Wer hat Anspruch auf den Feiertagszuschlag?

In der Regel haben Arbeitnehmer Anspruch, wenn sie an gesetzlichen Feiertagen arbeiten. Ausnahmen können durch Betriebsvereinbarungen oder individuelle Arbeitsverträge geregelt sein. Bei Leiharbeitsverträgen gelten zusätzlich spezielle Regelungen.

Gibt es auch einen Zuschlag, wenn der Feiertag auf einen Urlaubstag fällt?

Nicht automatisch. Falls der Arbeitnehmer während eines Feiertags im Urlaub ist, wird der Zuschlag typischerweise nicht gezahlt, es sei denn, der KV oder der Arbeitsvertrag regelt eine andere Regelung. In manchen Fällen kann der Urlaub in diesen Tagen auch verschoben werden.

Wie wird der feiertagszuschlag gastronomie bei Teilzeit berechnet?

Bei Teilzeit erfolgt die Berechnung pro tatsächlich geleisteter Arbeitsstunde an Feiertagen. Der Zuschlag wird anteilig auf die geleisteten Stunden angewendet, gemäß dem KV.

Wie kann ich sicherstellen, dass Abrechnungen korrekt sind?

Prüfen Sie die Abrechnungen auf die korrekte Angabe des Grundlohns, die Zuschläge (Feiertagszuschlag gastronomie, Nacht- bzw. Sonntagszuschläge) sowie die Gesamtsumme. Nutzen Sie bei Fragen das Gespräch mit der Personalabteilung oder dem Betriebsrat; fordern Sie eine detaillierte Einzelabrechnung für jeden Feiertag.

Fazit: Feuert eine faire Praxis rund um den feiertagszuschlag gastronomie

Der feiertagszuschlag gastronomie ist ein wichtiger Bestandteil der Entgeltgestaltung in der Gastronomie. Er trägt dazu bei, die Mehrbelastung an gesetzlichen Feiertagen zu honorieren und Anreize für Betriebsführungen zu schaffen, die Personal auch an besonderen Tagen zuverlässig einsetzen.
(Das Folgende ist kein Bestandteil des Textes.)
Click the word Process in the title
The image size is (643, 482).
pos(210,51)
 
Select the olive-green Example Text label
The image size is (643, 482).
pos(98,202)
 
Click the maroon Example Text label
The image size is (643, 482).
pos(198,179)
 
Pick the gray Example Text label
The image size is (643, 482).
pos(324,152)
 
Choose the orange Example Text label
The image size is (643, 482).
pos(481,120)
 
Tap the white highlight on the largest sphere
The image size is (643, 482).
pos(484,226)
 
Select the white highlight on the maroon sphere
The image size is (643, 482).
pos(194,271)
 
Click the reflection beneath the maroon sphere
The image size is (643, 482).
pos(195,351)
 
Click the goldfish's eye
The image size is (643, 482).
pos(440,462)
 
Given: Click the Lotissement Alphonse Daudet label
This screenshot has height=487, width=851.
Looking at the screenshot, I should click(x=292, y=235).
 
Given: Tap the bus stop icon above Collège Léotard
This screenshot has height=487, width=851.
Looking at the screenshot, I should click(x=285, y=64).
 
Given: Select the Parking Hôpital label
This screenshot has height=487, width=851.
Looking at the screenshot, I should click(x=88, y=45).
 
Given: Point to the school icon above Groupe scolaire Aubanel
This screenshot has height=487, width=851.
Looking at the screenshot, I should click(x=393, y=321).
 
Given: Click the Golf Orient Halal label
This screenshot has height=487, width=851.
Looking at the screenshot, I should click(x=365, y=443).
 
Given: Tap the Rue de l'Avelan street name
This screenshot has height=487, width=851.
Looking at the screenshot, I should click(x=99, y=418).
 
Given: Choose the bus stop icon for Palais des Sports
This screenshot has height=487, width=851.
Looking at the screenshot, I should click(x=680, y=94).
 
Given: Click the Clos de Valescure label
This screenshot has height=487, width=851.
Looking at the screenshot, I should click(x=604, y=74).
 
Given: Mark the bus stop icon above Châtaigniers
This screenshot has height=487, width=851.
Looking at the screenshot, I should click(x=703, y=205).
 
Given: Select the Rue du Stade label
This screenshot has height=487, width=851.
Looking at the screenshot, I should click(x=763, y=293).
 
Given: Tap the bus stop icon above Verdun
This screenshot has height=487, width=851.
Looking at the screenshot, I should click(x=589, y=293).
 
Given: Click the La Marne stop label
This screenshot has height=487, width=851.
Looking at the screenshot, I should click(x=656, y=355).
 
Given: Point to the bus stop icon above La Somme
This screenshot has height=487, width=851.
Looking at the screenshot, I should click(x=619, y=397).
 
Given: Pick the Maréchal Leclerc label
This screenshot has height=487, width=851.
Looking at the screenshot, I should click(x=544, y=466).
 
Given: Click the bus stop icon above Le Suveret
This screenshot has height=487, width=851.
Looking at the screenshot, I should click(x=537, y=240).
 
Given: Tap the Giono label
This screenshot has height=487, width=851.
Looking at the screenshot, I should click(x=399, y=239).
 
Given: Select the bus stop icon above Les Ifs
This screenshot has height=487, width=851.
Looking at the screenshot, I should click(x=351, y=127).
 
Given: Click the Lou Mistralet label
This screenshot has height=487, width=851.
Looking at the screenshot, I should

Ob über Kollektivvertrag, Betriebsvereinbarung oder individuelle Vereinbarung – die Transparenz der Berechnung, klare Abrechnungen und die Einhaltung gesetzlicher Vorgaben stehen dabei im Vordergrund. Wer sich mit dem feiertagszuschlag gastronomie vertraut macht, stärkt nicht nur die eigene finanzielle Sicherheit, sondern auch das Vertrauensverhältnis zwischen Beschäftigten und Arbeitgebern.